There was even talk of invading Asia, once the issue with Athens was settled, to free the Greek cities of Ionia and pluck the beard of the Persian High King.
Up the wide main thoroughfare of Pella we rode, enjoying the crowd's welcome, until we passed through the gates of the palace wall. At home now, Philip prodded his horse to the front and thus was the first to arrive at the steps of the palace.
Standing at the top of the gray stone stairs, proud and regal, her flame-red hair tied up in spirals that made her seem even taller than she was naturally, her royal gown purest white with shimmering crimson borders, her incredibly beautiful face haughty and imperious, stood the woman from my dream who had called herself Hera.
I gaped at her.
"Close your mouth, Orion," whispered Pausanias harshly. "That's the queen you're staring at: Olympias."
It was Hera.
And she recognized me. She looked past Philip, who was stumping painfully up the stairs. I realized for the first time that in addition to all the other wounds he had suffered, Philip was nearly crippled. But that is not what stunned me. It was Olympias. Hera. She looked straight at me and gave me an icy shadow of a smile. Her blood-red lips moved ever so slightly, mouthing a single word:
"Orion."
She knew me. My dream had not been a dream, after all.
Chapter 6
Somehow I was not surprised when I was told that the queen commanded me to appear in her presence.

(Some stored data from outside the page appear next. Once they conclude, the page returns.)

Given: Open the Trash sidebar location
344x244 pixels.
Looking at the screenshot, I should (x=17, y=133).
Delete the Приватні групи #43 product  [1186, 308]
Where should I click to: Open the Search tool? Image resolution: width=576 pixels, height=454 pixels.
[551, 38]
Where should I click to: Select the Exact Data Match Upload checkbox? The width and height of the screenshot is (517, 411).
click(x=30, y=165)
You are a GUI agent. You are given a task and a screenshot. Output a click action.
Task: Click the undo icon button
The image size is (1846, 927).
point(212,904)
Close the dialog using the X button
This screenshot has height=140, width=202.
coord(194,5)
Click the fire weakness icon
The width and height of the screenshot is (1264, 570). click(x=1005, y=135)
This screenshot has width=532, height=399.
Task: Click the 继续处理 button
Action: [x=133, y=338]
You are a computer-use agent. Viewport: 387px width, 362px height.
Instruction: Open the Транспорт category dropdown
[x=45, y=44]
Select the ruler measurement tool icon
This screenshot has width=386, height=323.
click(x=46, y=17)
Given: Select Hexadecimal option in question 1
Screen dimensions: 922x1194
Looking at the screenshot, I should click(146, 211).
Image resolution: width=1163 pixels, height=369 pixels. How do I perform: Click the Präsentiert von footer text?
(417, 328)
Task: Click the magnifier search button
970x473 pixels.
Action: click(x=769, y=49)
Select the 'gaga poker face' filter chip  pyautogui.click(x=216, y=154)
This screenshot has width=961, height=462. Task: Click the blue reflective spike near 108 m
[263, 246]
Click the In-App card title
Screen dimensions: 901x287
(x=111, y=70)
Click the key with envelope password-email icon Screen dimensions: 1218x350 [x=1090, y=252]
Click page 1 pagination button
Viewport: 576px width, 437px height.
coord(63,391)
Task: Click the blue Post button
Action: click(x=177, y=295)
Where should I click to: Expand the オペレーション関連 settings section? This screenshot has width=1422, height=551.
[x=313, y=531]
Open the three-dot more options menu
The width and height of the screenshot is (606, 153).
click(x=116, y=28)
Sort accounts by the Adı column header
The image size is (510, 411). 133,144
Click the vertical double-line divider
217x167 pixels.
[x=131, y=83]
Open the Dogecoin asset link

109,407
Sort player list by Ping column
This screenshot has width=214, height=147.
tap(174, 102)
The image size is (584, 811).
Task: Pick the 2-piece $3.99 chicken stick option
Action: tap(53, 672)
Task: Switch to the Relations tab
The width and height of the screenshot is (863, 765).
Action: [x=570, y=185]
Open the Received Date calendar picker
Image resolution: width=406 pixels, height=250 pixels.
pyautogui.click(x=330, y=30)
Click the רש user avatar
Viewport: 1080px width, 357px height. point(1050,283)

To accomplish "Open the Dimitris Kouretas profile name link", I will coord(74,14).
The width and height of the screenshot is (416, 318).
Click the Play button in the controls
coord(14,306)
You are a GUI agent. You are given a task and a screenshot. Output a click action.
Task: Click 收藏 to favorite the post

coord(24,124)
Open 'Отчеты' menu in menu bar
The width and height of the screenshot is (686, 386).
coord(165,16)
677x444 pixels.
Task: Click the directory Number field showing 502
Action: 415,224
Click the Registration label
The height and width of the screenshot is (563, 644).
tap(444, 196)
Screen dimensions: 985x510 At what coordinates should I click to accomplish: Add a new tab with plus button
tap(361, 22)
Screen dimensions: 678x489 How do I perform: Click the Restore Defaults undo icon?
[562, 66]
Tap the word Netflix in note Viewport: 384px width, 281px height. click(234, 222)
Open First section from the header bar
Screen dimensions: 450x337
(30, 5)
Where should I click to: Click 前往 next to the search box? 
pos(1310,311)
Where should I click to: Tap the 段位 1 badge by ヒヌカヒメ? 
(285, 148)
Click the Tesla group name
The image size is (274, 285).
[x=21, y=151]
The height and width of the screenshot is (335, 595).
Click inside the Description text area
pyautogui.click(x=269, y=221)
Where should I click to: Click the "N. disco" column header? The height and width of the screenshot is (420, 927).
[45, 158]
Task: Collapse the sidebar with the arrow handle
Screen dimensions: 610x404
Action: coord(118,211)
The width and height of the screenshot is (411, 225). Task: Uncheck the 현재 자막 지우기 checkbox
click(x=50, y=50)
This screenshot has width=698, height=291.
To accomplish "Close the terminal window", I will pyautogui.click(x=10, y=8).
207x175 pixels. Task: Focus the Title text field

Most of the royal guard were young Macedonian nobles; once we were relieved of duty they quickly dispersed to their homes and families. Only those few of us foreigners or men who had no house in Pella remained in the barracks.
We were quartered in one of the buildings adjacent to the palace, where slaves of all ages and both sexes bustled about to make us comfortable. Our quarters were almost luxurious, for a barracks. There were good beds in a wide room with strong rafters holding up a wooden ceiling. Plenty of room for us to stretch out. The room was well-aired, too, with windows that looked out on the parade ground.
I saw that the men knew these household slaves well. Several of the women, and some of the younger boys as well, seemed to be lovers of certain of the guardsmen.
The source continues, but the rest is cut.